Background: 

Lacosamide is a new antiepileptic drug used as an additive therapeutic option for the treatment of focal epilepsy. The enhancement of late sodium influx (I_NaL) is thought to be fundamental for the beneficial cerebral electrophysiological effect. Because of the known proarrhythmic effect of I_NaL-induction in the course of congenital and acquired  Long-QT syndrome and due to reported proarrhythmic effects of lacosamide, we investigated this in an established experimental isolated heart model of proarrhythmia.

Methods and results: 

26 hearts of New Zealand White rabbits were retrogradely perfused employing a Langendorff-setup. Eight catheters were placed endo- and epicardially, thereby recording monophasic action potentials. Hearts were paced at seven different cycle lengths (300-900ms), thus obtaining cycle-length dependent action potential duration at 90% of repolarization (APD₉₀), QT intervals and dispersion of repolarization. In addition, burst pacing was utilized to assess ventricular vulnerability. Thereafter, bradycardic AV-blocked hearts were perfused with a hypokalemic solution to enhance the occurrence of triggered activity (early afterdepolarizations and torsade de pointes).

After generating baseline data, the hearts were assigned to two groups: In group 1, hearts were treated with 10 µM lacosamide. Thereafter, 50 µM lacosamide were infused. Group 2 was perfused with 100 µM sotalol followed by 50 µM lacosamide.

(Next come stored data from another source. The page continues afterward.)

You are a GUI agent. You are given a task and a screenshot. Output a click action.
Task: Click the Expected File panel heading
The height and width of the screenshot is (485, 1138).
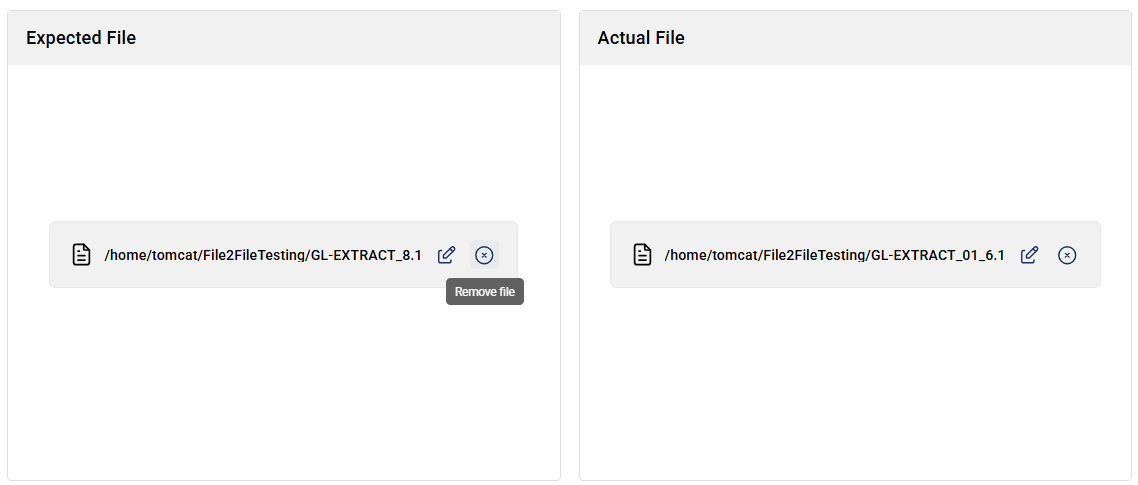pyautogui.click(x=81, y=38)
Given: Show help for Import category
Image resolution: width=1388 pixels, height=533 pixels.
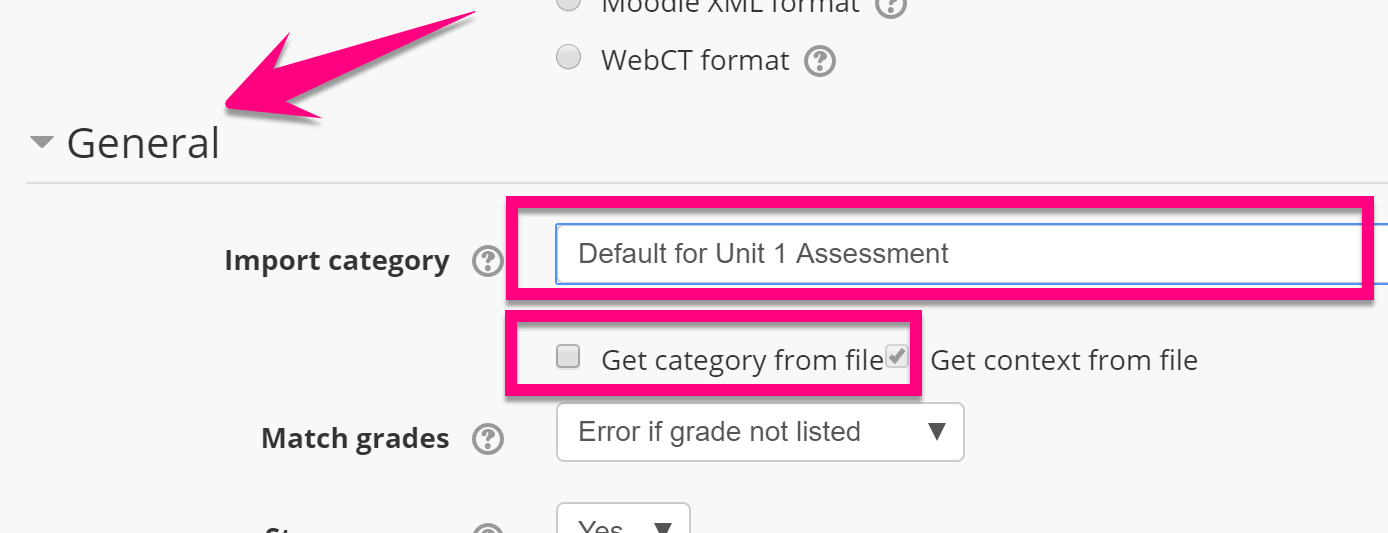Looking at the screenshot, I should (x=487, y=262).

Sole lacosamide caused a shortening of ventricular APD and QT-interval whilst significant dispersion of repolarization was observed. The incidence of ventricular arrhythmias was slightly increased under lacosamide perfusion. Perfusion with sotalol led to a significant increase in APD and QT-interval. Furthermore, significant dispersion of repolarization occurred. As a result the inducibility and spontaneous occurrence of VT episodes increased significantly. Additional perfusion with lacosamide led to a further increase in APD, QT-interval and dispersion of repolarization. These changes were accompanied by a further raised arrhythmia susceptibility with a significantly increased number of VT episodes and the spontaneous onset of torsade de pointes tachycardias.

Conclusion:

(1) Lacosamide reveals a proarrhythmic potential mainly based on increased dispersion of repolarization. (2) In the setting of QT prolonging comedications the proarrhythmic potential of lacosamide is significantly increased. (3) Based on these data, the proarrhythmic potential of lacosamide should be considered in its use and close ECG monitoring seems mandatory, especially in patients with proarrhythmic comedications.